食事と健康、運動と健康、ストレス対策など、心のあり方と健康にまで人々は気を使うのに、なぜか住まいと健康を結びつけて考える人は多くありません。

いま必要なのは「住まいは第2の胎内環境、第3の皮膚」という発想をもつことだと思います。

いくら食事に気をつけても、運動をしても、住まいの環境が悪ければ、身体は不健康になってしまいます。

住まいで呼吸する空気がいちばん多く摂取するからです。

最初の菌叢(キンセン)分布がつくられるのは生まれた時です。

お母さんのお腹の中から出てきて、「オギャー」といった瞬間、赤ちゃんは最初の呼吸で空気を吸い込みます。

このとき吸い込んだ空気の中に含まれていた細菌が、その人の腸内菌叢を形成する最初の住人ということになります。
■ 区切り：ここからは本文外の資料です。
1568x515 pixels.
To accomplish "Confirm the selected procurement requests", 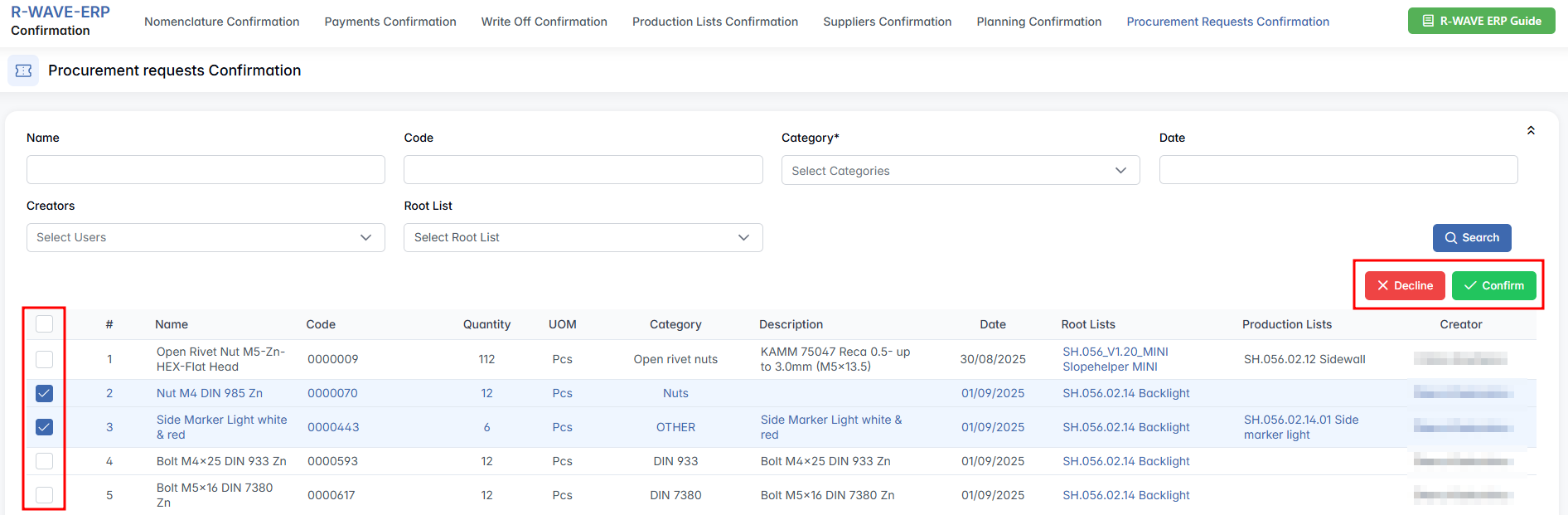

つまり、生まれてきて最初に吸い込んだ空気の質によって、腸内菌叢は左右されるのです。

それくらい空気環境というものは、人の健康に大きな影響を及ぼしています。

食事も大切、運動も大切、ストレスもうまく乗り切る必要があります。

だが、ふだん何気なく吸っている「空気の質」というものに、もっと配慮する必要があるということです。

お母さんのおなかの中にいる胎児は、母親の胎内で生命を育むことができます。

胎内環境は絶対に安全なもの、住まい環境もそうでなければならないことはいうまでもありません。